(Entries supplied Opens)
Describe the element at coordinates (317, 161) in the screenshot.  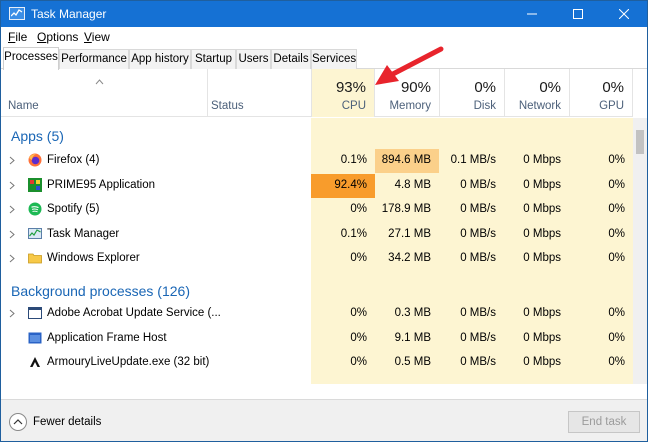
I see `process-row: Firefox (4) 0.1% 894.6 MB 0.1 MB/s 0 Mbps 0%` at that location.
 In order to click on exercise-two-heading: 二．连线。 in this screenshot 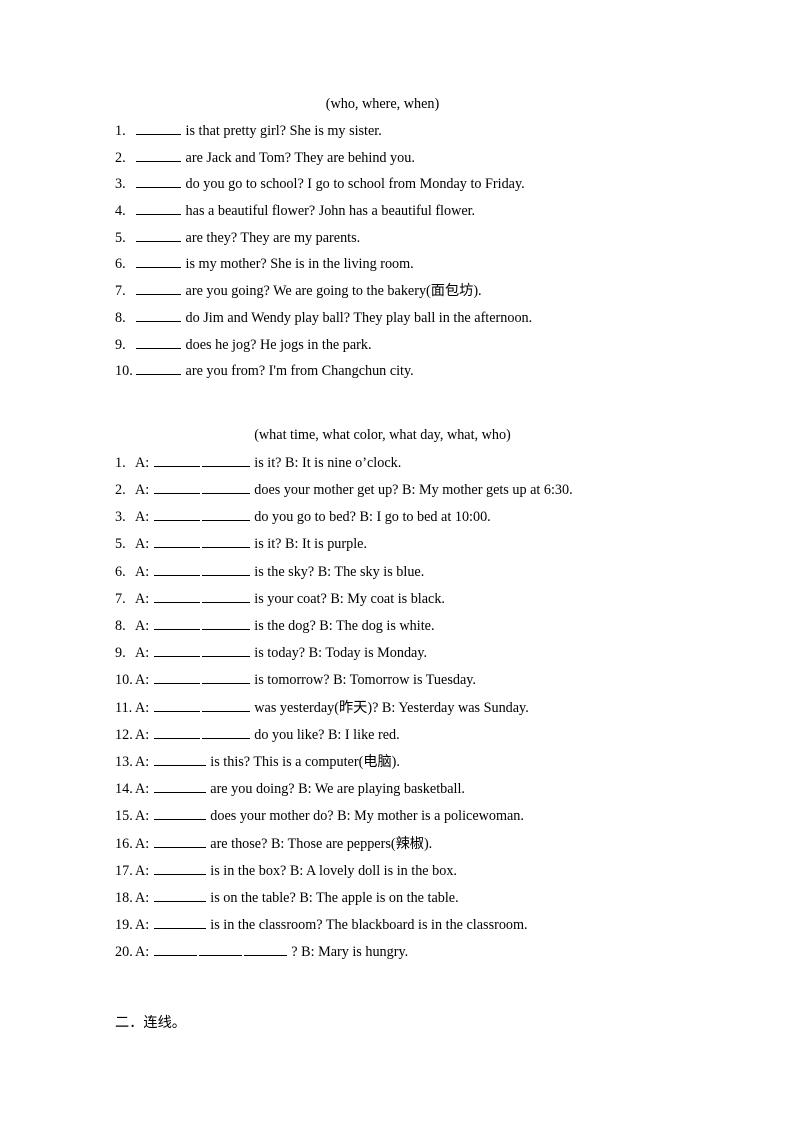, I will do `click(150, 1024)`.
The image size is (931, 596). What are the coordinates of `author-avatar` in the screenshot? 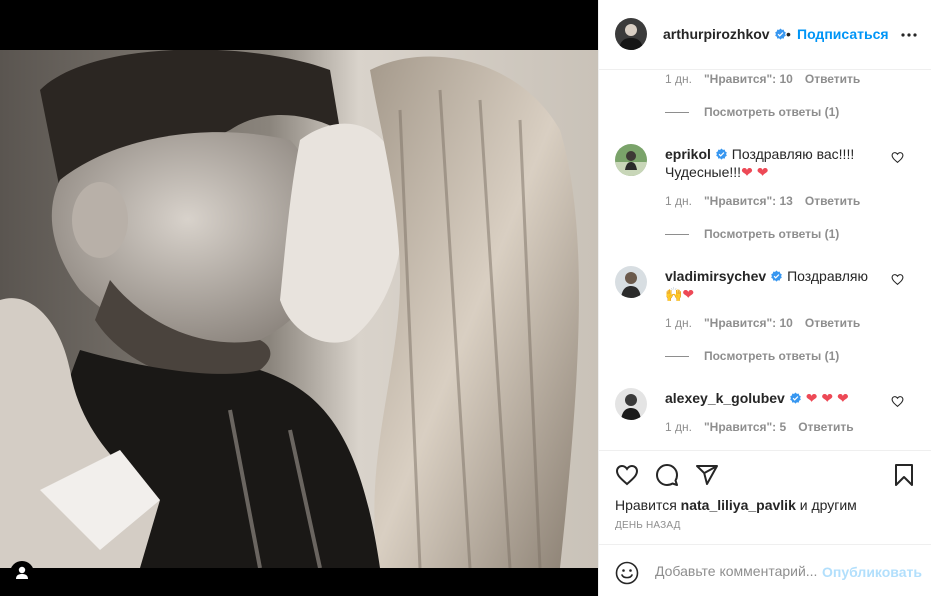 It's located at (631, 34).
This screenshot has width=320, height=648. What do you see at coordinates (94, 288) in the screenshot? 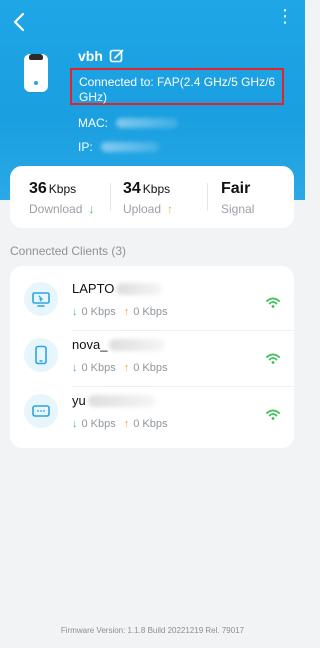
I see `client-name-text: LAPTO` at bounding box center [94, 288].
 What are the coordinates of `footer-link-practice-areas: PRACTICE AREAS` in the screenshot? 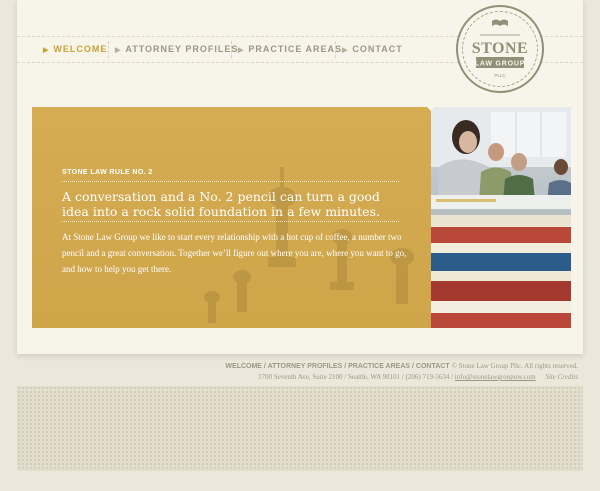 It's located at (379, 366).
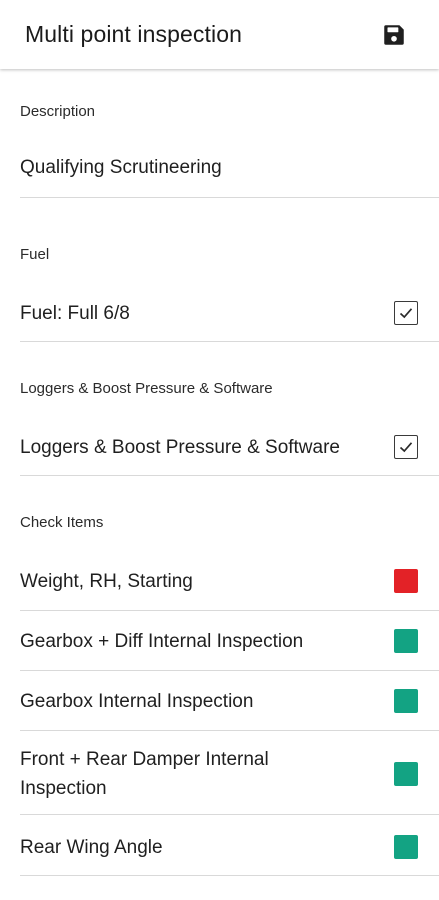 Image resolution: width=439 pixels, height=900 pixels. I want to click on fuel-checkbox, so click(406, 313).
(Entries supplied Closes)
*Aim of the exercise*:
Lay out the data from the line with "This screenshot has" up to and including the line with "center [94, 288]." as a numbered list, omitting blank lines. Leave the pictures out of your answer.

*Solution to the exercise*:
1. This screenshot has width=320, height=648. What do you see at coordinates (94, 288) in the screenshot? 
2. I see `client-name-text: LAPTO` at bounding box center [94, 288].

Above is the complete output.